When John F. Kennedy Jr. tragically died in a plane crash alongside his wife Carolyn and her sister Lauren, he was one of the most recognizable people in America. His face was on the cover of magazines and he and Carolyn were regularly hounded by photographers, but his social circle was small, and his close associates knew him intimately. One such confidant was Carole Radziwill.

Before she was a Real Housewife, Radziwill was married to JFK Jr.'s cousin and best friend Anthony. Today, she published an essay in the Daily Mail about her friendship with the first son and his wife, to mark the 20th anniversary of their deaths.

The piece is wide-ranging, covering everything from how much society has changed over the past 20 years—"1999 was pre-9/11, pre-governing by tweet, pre-Kardashians, pre-Tinder, pre-kale, pre-woke, pre-Netflix and chill"—to the overwhelming sadness she felt losing not only John and Carolyn, but also her husband to cancer just a few weeks after the crash.

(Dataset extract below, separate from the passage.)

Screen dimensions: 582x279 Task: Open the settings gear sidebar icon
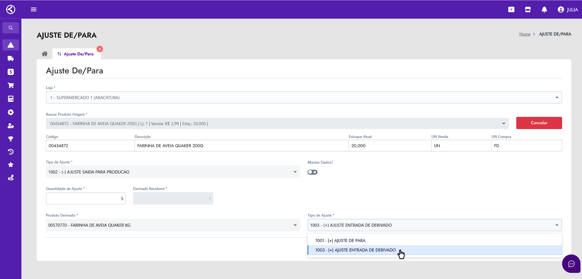[11, 112]
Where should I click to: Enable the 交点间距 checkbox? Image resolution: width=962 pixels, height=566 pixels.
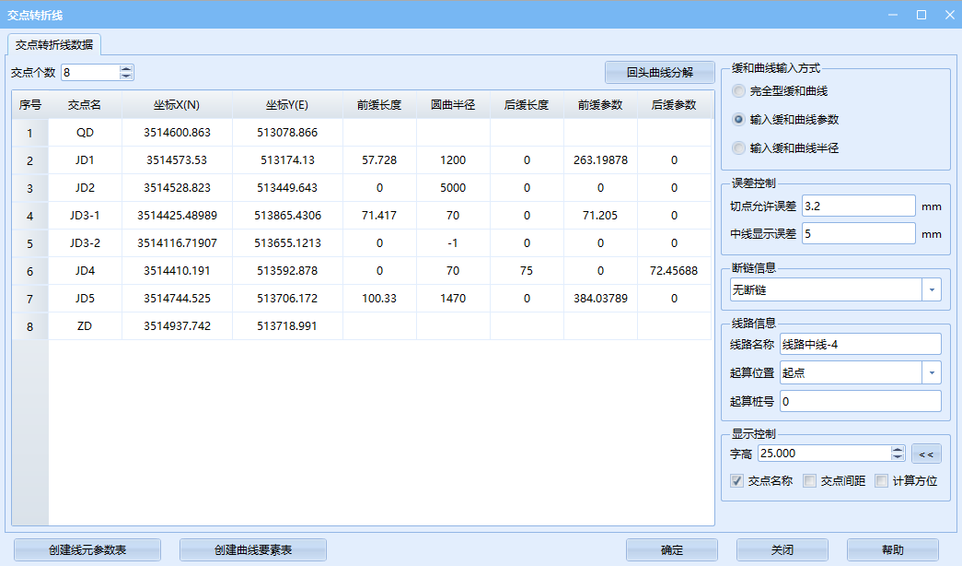809,480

"On that day, just before midnight, a small plane went into the ocean and three people died. They were all close to me. At the time, my lifeline," she writes.

"My husband's cousin, John Kennedy; his wife, Carolyn, my closest friend, and her older sister Lauren Bessette. I lost everything that night, I wasn't the only one. We all lost something. It was personal for me, and for their friends and family, but it was also bigger."

Photo credit: Tyler Mallory - Getty Images
Photo credit: Tyler Mallory - Getty Images

In addition to sharing her grief, Radzwill also poignantly reflects on the Kennedys' wedding.

"It was the most famous wedding of the year, the decade. And no one but the thirty-two close friends and family who arrived, knew," she writes.

But the day didn't go entirely as planned. She says that JFK Jr. almost couldn't find his wedding shirt.

"'I can't find my shirt. Anthony!' He was accusing. 'Where is it? What'd you do?'" Carole recalls John saying.

"It was their childhood summed up in five frantic minutes, three decades of hi-jinx and pranks between two men with an unshakeable bond. Anthony didn't hide John's shirt. John didn't know where it was. Anthony found the shirt. They were the odd couple. John scattered and impulsive; Anthony methodical and sensible. They couldn't live without each other, and they didn't."

Photo credit: McCabe - Getty Images
Photo credit: McCabe - Getty Images

Two decades after her friends' deaths, Radziwill says her grief has quieted.

"The pain of losing them, once so acute it was unbearable, has eroded over time. Somewhere along the way their deaths became a thing I am able to live with. They inhabit my memory as their forever 30-something selves, while I turned 40 and then 50 and now 55. They are trapped in 1999, like a fossil under hardened amber," she writes.

"It's difficult to know what life would be like today, if they were here. I only know the plans we made that didn't happen. When someone dies young you mourn what was, and you mourn what could have been."